“Everything goes ‘round and ‘round” is a common theme in my ecology classes and even on guided hikes. It is hard to understand how anything works in an ecosystem without understanding nutrient cycles. Nutrients like carbon, nitrogen and phosphorous all have to come from somewhere – you cannot get something from nothing! – though the cycles by which they travel through habitats are often hard to see. However, in a vernal pool, everything is laid out in a very clear way, once you know where to look.
Vernal pools are the temporary pools of water in forests that come from snow melt and rain water in the spring. They typically dry up by mid or late summer, but while they exist they are essential for the reproduction of several amphibians, as well as many insects. These temporary pools cannot support fish and so they are relatively free of predators – though amphibian eggs can still be consumed by a number of birds, insects, and mammals.

Due to their seasonal flooding and drying, vernal pools become nutrient-rich hotspots, often serving as “hot moments” for biogeochemical cycling, or the cycling and recycling of essential elements such as carbon, oxygen, nitrogen, and phosphorus in nature. The decaying leaves from the previous fall provide abundant nutrients for microbes and algae. The microbes and algae become food for tadpoles and invertebrates like mosquito larvae and isopods. These in turn attract more wildlife, such as birds and small mammals seeking a meal.
When the amphibians have gone through metamorphosis, they leave the dwindling pool and head into the forest, where they spend the remainder of the season and then overwinter in the forest floor.

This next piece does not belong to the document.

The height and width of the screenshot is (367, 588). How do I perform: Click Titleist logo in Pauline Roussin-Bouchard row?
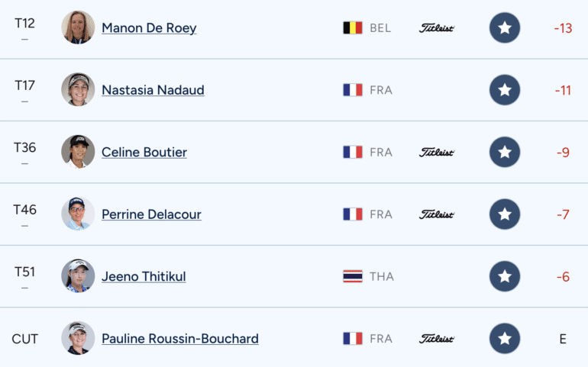point(437,339)
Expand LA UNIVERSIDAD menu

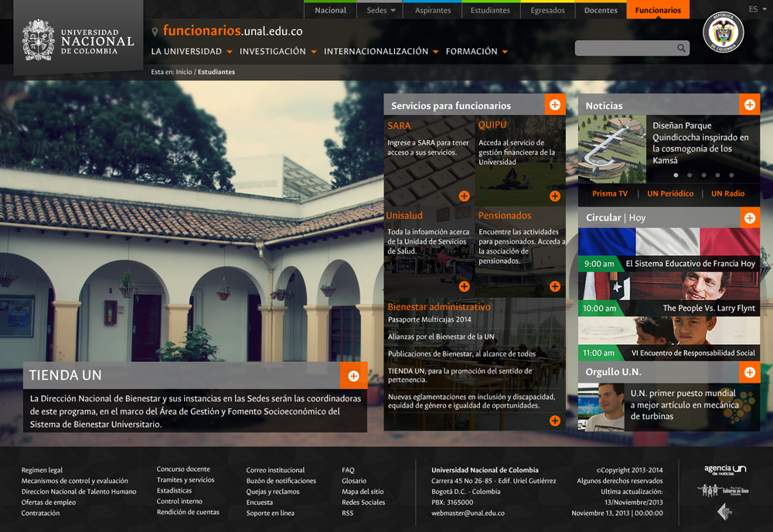(192, 52)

This migratory pattern transfers carbon and nitrogen and other elements into the forest, enriching it and serving as a direct pathway for nutrients to enter cycles within the forest – as the animals eat, defecate, and are themselves sometimes eaten. If they survive until the following spring, the animals born in a vernal pool will return to reproduce.

Every fall the leaf litter is renewed, and every spring the precipitation pools, creating the perfect environment for invertebrates and bacteria, to break down the organic matter and make the nutrients available for other animals and plants throughout the forest. Every summer the animals follow their migration pathways into the forest and every spring they return to the vernal pool. The cycles form more interlocking rings than we can count, but we can witness the processes if we look carefully.